■ 作業項目 1 ■
『貞子VS伽倻子』の記事で「本作品の本家の片方である『リング』では」から始まる段落を、主な事実を落とさずに一文へ縮めてください。
■ 作業項目 2 ■
『貞子VS伽倻子』の記事をもとに、次の問いに答えてください。
(a) 筆者がこの映画にあったと述べる可能性は、何になり得るというものですか。
(b) 筆者がホラー映画で大事だと考えている演出は何ですか。
■ 作業項目 3 ■
『貞子VS伽倻子』の記事を、最後の文の後から書き進めてください。

■ 抜粋 ■
━━━━━━━━━━━━━━━━

瀬尾の世の中浪漫紀行

瀬尾の恥ずかしい駄文をくすくす皆様が覗くBlog

『貞子VS伽倻子』という可能性が魅せた実力

こんにちは瀬尾です

今さらになって視聴した

貞子VS伽倻子

この映画には

日本ホラー映画界の新生児

となり得る可能性がありました。

その考察となり得なかった事実を書き記します。

その前に一言言わせて下さい

この映画、黙って見ろ!

・恐怖の演出

ホラー映画において大事な演出とは

這い寄る恐怖への期待感

唐突に現れる恐怖

だと思っています。

本作品の本家の片方である『リング』では

恐怖の対象となる貞子の登場は数えるほどしかなく

大半は松嶋菜々子が呪いを回避するために

東奔西走する構成になっています。

━━━━━━━━━━━━━━━━

■ 収集データ ■
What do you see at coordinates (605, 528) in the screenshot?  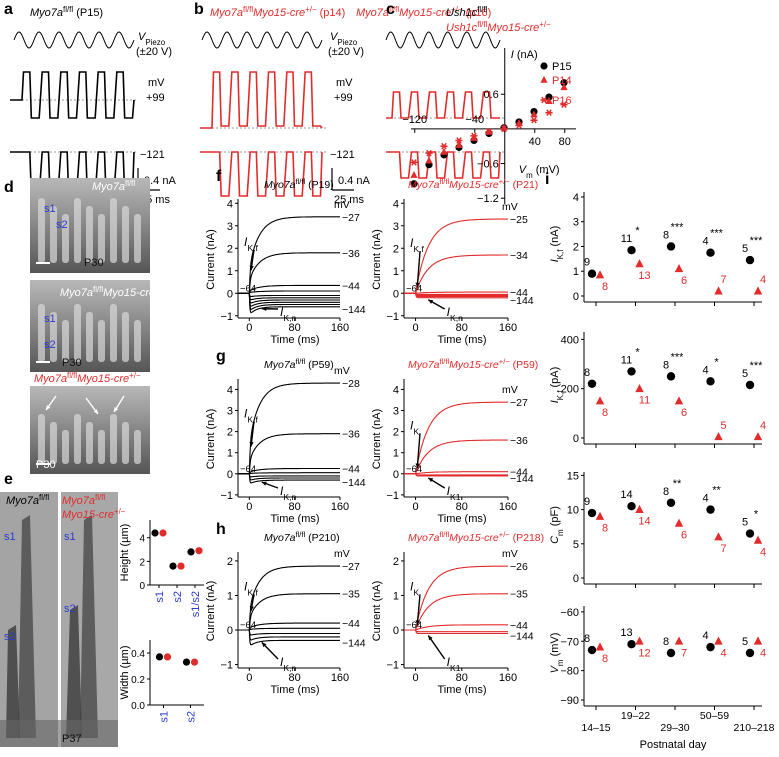 I see `n-label: 8` at bounding box center [605, 528].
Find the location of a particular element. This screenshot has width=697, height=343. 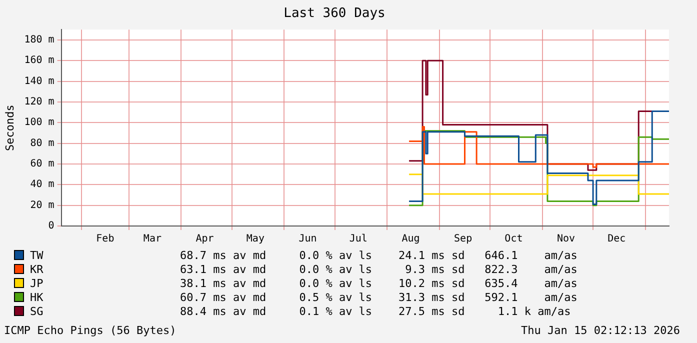

y-tick-label: 40 m is located at coordinates (42, 184).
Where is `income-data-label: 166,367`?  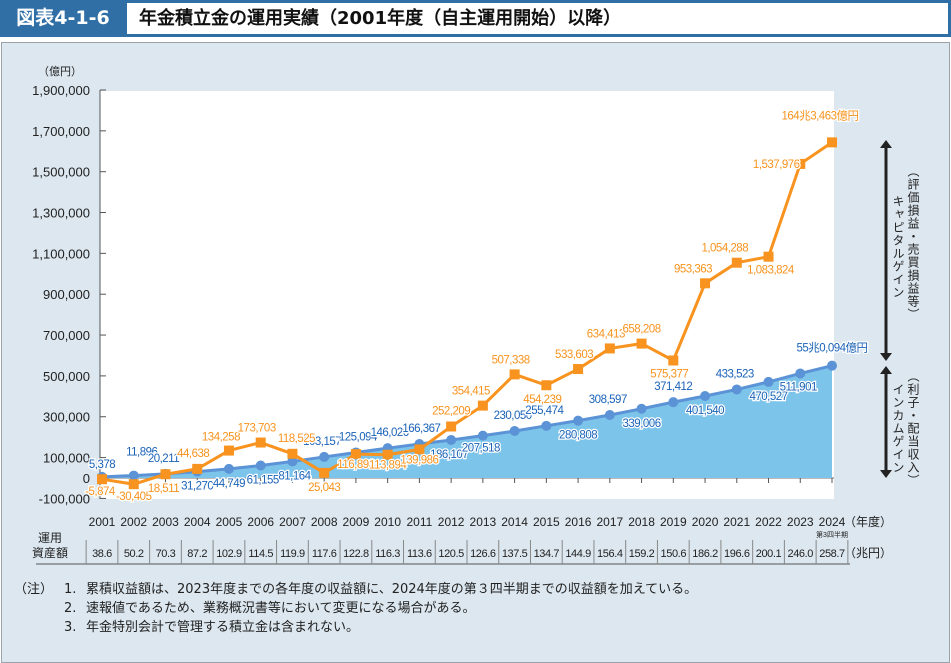 income-data-label: 166,367 is located at coordinates (421, 429).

━━━━━━━━━━━━━━━━

■ 回答欄 1 ■
『リング』では貞子の登場はごくわずかで、大半は松嶋菜々子が呪いを回避するために東奔西走する構成になっている。

■ 回答欄 2 ■
(a) 日本ホラー映画界の新生児
(b) 這い寄る恐怖への期待感と、唐突に現れる恐怖

■ 回答欄 3 ■
このシーンにこそ確約された恐怖への煽りが存分に含まれ、ラストへの期待感と恐怖を演出します。

仄暗い水の底から』では

広告ポスター、テレビコマーシャル、予告編

と公開前から余りにも有名なラストシーンにおいて

とてつもない唐突な恐怖の演出を施しています。

これは日本ホラー映画界の名作品なので

是非視聴することをお勧めします。

では、本作品ではどうなっているのか?

前半部分を見ていきましょう。

*『リング』では貞子の恐怖演出だけでなくラストシーンで松嶋菜々子演じる主人公の台詞により違った恐怖の描写もあります。こちらも見ていない方は見るべきです。流石はホラー映画の金字塔

・呪いとの邂逅・奔走編

前半部分では貞子サイド、伽倻子サイドの主人公達の

呪いとの出会いと回避への奔走が描かれています。

主に貞子サイドのストーリーをメインとして進行して行きます

これは立派なリングシリーズの続編では?

と思わせるほど丁寧にリングシリーズの手順を踏み進んで行くストーリー

前述した恐怖の演出はキチンとこなされています。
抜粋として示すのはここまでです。